12:40-1:40pm Living History and Heirloom Produce: Researching and Sourcing Seasonal and Historically Accurate Food Items—An apple isn’t always just an apple! This talk will explore the ways in which produce common in the eighteenth century differs from what is common in our twenty-first century garden and kitchen, as well as the ways in which living historians research, source, and interpret these items. Kitchen gardens and the sensory implications of produce differences when used in historical cooking will also be explored. Sara Evenson is a food historian who studies kitchen labor and food production in New York’s long eighteenth century. She is currently completing her Ph.D. at the University at Albany.
1:50-2:50pm The Arnold Arboretum—a place for everyone to learn plants—The Arnold Arboretum is Harvard University’s museum of trees and a key Boston City Park within the Olmsted designed Emerald Necklace. Join Rodney Eason as he provides an overview of how a vision started 152 years ago has manifested into a beloved place for all people. He will also provide a glimpse at how the Arnold is preparing for the next 100 years, with a goal of bringing more people closer to nature and illustrating the importance of plants and design within our world. As Director of Horticulture & Landscape at the Arnold Arboretum, Rodney leads the horticultural care and design of Harvard’s museum of living trees.

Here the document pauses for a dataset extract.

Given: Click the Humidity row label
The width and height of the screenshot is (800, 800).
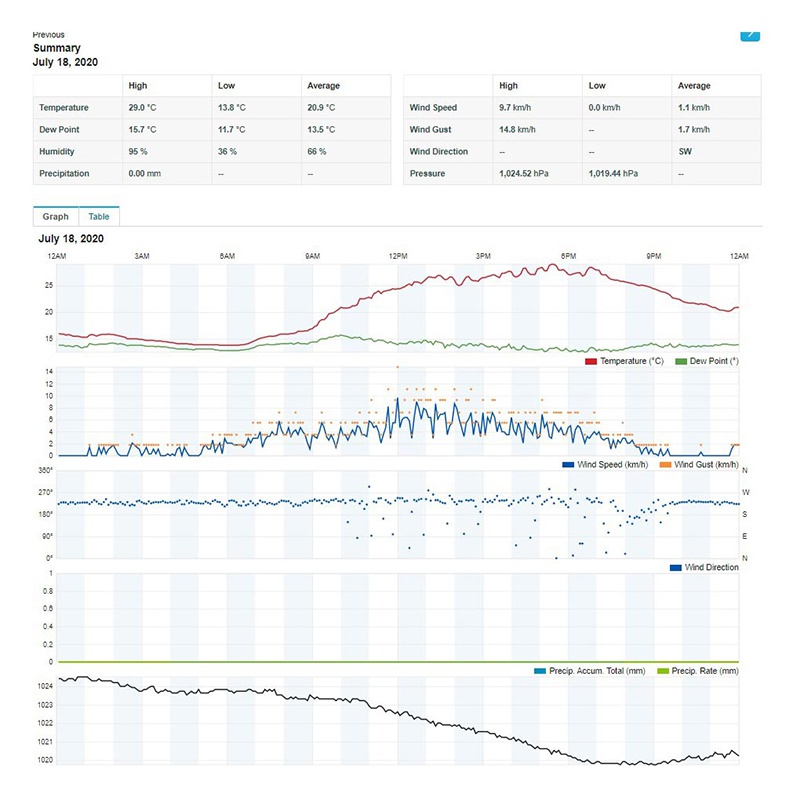Looking at the screenshot, I should [x=57, y=152].
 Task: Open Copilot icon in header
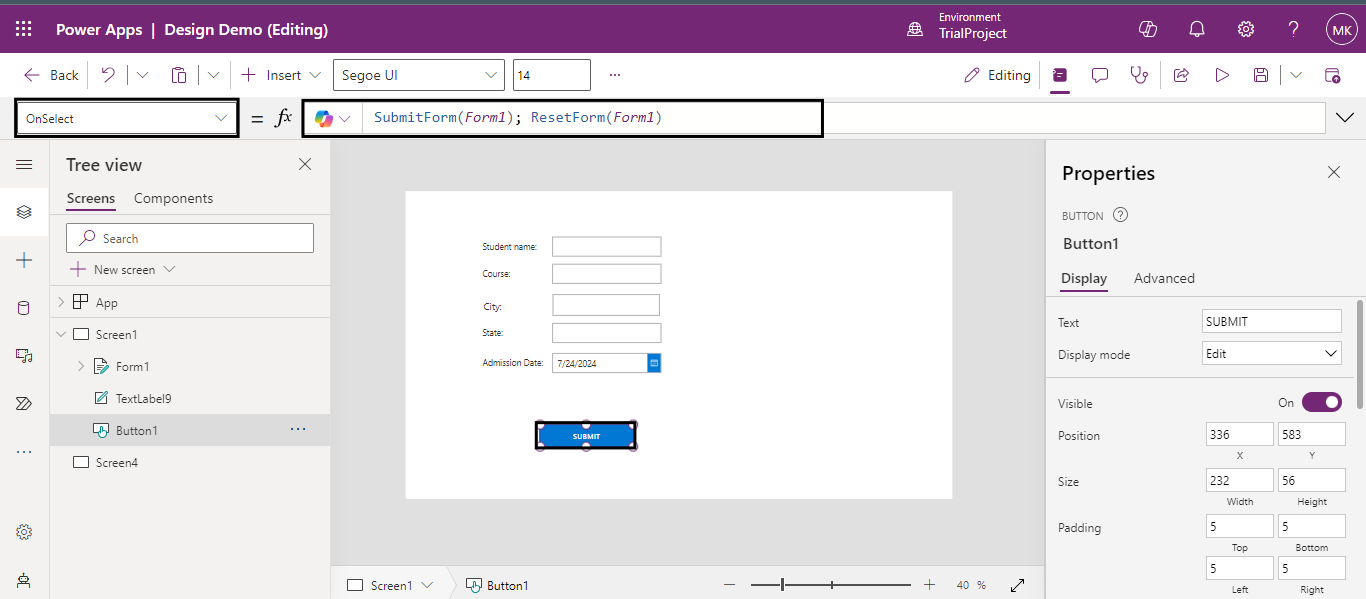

3:00-4:00pm How to Love a Forest—What is a forest, why are forests important, and what does it mean to take care of them? Join Ethan Tapper, a forester, digital creator, and the author of How to Love a Forest: The Bittersweet Work of Tending a Changing World (published in September 2024 by Broadleaf Books), for a presentation that will invite you to reimagine forests, ecosystems, and our relationship to them. For over a decade Ethan has worked as a service forester and a consulting forester in Vermont—advising landowners, municipalities, conservation organizations, foresters and loggers, stewarding thousands of acres of public and privately-owned forests, and holding hundreds of public educational events. Ethan has been recognized as a thought-leader and a disruptor in the conservation community of the northeastern United States and beyond, and has received several national awards for his efforts. He is also a regular contributor to Northern Woodlands magazine and a variety of other publications, and a digital creator with tens of thousands of followers on Instagram, YouTube, Facebook and TikTok (all under the handle @HowToLoveAForest).
Event Details
Date & Time:
April 5, 2025 08:00 AM to 04:00 PMAdmission Price:
See registration pageAdditional Information:
This is a hybrid event. In-person will be held in the Mars Education Center at Fort Ticonderoga; virtual will be presented on Zoom.